[Collected data entries]
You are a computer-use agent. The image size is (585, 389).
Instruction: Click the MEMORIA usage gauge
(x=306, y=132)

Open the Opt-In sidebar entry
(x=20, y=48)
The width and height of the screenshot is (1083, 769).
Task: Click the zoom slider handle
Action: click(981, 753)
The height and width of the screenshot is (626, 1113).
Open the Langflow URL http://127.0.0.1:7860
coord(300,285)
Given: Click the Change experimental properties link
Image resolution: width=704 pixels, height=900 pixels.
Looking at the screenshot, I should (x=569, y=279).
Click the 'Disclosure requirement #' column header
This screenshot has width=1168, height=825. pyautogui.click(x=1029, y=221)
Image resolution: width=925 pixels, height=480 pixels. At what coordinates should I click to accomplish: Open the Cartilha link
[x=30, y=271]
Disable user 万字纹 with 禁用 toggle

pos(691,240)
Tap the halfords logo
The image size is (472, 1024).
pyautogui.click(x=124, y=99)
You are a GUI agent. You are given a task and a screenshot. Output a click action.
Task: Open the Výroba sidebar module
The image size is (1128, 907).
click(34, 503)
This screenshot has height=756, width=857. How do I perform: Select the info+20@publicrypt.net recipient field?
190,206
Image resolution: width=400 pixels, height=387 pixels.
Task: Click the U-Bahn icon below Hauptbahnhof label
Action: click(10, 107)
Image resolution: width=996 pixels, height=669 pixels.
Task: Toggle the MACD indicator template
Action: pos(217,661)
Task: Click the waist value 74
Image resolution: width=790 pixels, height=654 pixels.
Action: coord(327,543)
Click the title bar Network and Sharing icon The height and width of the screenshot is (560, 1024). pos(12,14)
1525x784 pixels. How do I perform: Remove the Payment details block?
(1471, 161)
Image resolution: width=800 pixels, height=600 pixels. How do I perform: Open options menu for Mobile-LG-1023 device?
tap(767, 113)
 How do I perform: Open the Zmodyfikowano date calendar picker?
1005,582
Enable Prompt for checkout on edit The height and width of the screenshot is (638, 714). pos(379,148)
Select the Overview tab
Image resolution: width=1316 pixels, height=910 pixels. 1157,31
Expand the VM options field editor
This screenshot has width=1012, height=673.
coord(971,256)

→ **THE TASK**
Whatever appears in the data above must be copied word for word.

→ **RESPONSE FOR THIS EXERCISE**
You are a computer-use agent. The image size is (585, 389).
Instruction: Click the MEMORIA usage gauge
(x=306, y=132)

Open the Opt-In sidebar entry
(x=20, y=48)
The width and height of the screenshot is (1083, 769).
Task: Click the zoom slider handle
Action: click(981, 753)
The height and width of the screenshot is (626, 1113).
Open the Langflow URL http://127.0.0.1:7860
coord(300,285)
Given: Click the Change experimental properties link
Image resolution: width=704 pixels, height=900 pixels.
Looking at the screenshot, I should (x=569, y=279).
Click the 'Disclosure requirement #' column header
This screenshot has width=1168, height=825. pyautogui.click(x=1029, y=221)
Image resolution: width=925 pixels, height=480 pixels. At what coordinates should I click to accomplish: Open the Cartilha link
[x=30, y=271]
Disable user 万字纹 with 禁用 toggle

pos(691,240)
Tap the halfords logo
The image size is (472, 1024).
pyautogui.click(x=124, y=99)
You are a GUI agent. You are given a task and a screenshot. Output a click action.
Task: Open the Výroba sidebar module
The image size is (1128, 907).
click(34, 503)
This screenshot has height=756, width=857. How do I perform: Select the info+20@publicrypt.net recipient field?
190,206
Image resolution: width=400 pixels, height=387 pixels.
Task: Click the U-Bahn icon below Hauptbahnhof label
Action: click(10, 107)
Image resolution: width=996 pixels, height=669 pixels.
Task: Toggle the MACD indicator template
Action: pos(217,661)
Task: Click the waist value 74
Image resolution: width=790 pixels, height=654 pixels.
Action: coord(327,543)
Click the title bar Network and Sharing icon The height and width of the screenshot is (560, 1024). pos(12,14)
1525x784 pixels. How do I perform: Remove the Payment details block?
(1471, 161)
Image resolution: width=800 pixels, height=600 pixels. How do I perform: Open options menu for Mobile-LG-1023 device?
tap(767, 113)
 How do I perform: Open the Zmodyfikowano date calendar picker?
1005,582
Enable Prompt for checkout on edit The height and width of the screenshot is (638, 714). pos(379,148)
Select the Overview tab
Image resolution: width=1316 pixels, height=910 pixels. 1157,31
Expand the VM options field editor
This screenshot has width=1012, height=673.
coord(971,256)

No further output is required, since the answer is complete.